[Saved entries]

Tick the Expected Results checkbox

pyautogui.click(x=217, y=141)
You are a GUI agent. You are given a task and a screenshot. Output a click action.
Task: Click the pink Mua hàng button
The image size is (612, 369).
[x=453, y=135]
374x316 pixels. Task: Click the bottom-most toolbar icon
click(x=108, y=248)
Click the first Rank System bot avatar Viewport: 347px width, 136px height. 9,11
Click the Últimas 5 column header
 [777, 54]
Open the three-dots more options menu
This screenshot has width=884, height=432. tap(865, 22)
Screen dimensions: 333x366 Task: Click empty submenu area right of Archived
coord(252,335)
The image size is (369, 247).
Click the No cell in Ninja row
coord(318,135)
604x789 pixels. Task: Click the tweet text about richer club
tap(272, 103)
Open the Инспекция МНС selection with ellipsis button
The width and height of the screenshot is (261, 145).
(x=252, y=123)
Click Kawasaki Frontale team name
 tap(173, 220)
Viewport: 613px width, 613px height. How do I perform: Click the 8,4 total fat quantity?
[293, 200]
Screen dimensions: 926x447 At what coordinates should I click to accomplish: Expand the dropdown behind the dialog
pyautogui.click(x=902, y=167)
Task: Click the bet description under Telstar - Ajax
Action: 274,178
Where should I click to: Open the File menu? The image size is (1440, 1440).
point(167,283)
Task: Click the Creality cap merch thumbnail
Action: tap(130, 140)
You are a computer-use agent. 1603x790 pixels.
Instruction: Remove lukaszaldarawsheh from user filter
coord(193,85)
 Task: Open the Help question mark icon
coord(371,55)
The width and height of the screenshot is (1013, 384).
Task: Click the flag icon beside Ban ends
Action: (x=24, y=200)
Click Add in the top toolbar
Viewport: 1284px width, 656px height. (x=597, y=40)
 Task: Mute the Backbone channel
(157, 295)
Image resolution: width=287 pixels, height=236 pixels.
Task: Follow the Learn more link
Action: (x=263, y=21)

ACTIVITY:
Reproduce every entry, word for word.

OUTPUT FOR THIS TASK:
Tick the Expected Results checkbox

pyautogui.click(x=217, y=141)
You are a GUI agent. You are given a task and a screenshot. Output a click action.
Task: Click the pink Mua hàng button
The image size is (612, 369).
[x=453, y=135]
374x316 pixels. Task: Click the bottom-most toolbar icon
click(x=108, y=248)
Click the first Rank System bot avatar Viewport: 347px width, 136px height. 9,11
Click the Últimas 5 column header
 [777, 54]
Open the three-dots more options menu
This screenshot has width=884, height=432. tap(865, 22)
Screen dimensions: 333x366 Task: Click empty submenu area right of Archived
coord(252,335)
The image size is (369, 247).
Click the No cell in Ninja row
coord(318,135)
604x789 pixels. Task: Click the tweet text about richer club
tap(272, 103)
Open the Инспекция МНС selection with ellipsis button
The width and height of the screenshot is (261, 145).
(x=252, y=123)
Click Kawasaki Frontale team name
 tap(173, 220)
Viewport: 613px width, 613px height. How do I perform: Click the 8,4 total fat quantity?
[293, 200]
Screen dimensions: 926x447 At what coordinates should I click to accomplish: Expand the dropdown behind the dialog
pyautogui.click(x=902, y=167)
Task: Click the bet description under Telstar - Ajax
Action: 274,178
Where should I click to: Open the File menu? The image size is (1440, 1440).
point(167,283)
Task: Click the Creality cap merch thumbnail
Action: tap(130, 140)
You are a computer-use agent. 1603x790 pixels.
Instruction: Remove lukaszaldarawsheh from user filter
coord(193,85)
 Task: Open the Help question mark icon
coord(371,55)
The width and height of the screenshot is (1013, 384).
Task: Click the flag icon beside Ban ends
Action: (x=24, y=200)
Click Add in the top toolbar
Viewport: 1284px width, 656px height. (x=597, y=40)
 Task: Mute the Backbone channel
(157, 295)
Image resolution: width=287 pixels, height=236 pixels.
Task: Follow the Learn more link
Action: (x=263, y=21)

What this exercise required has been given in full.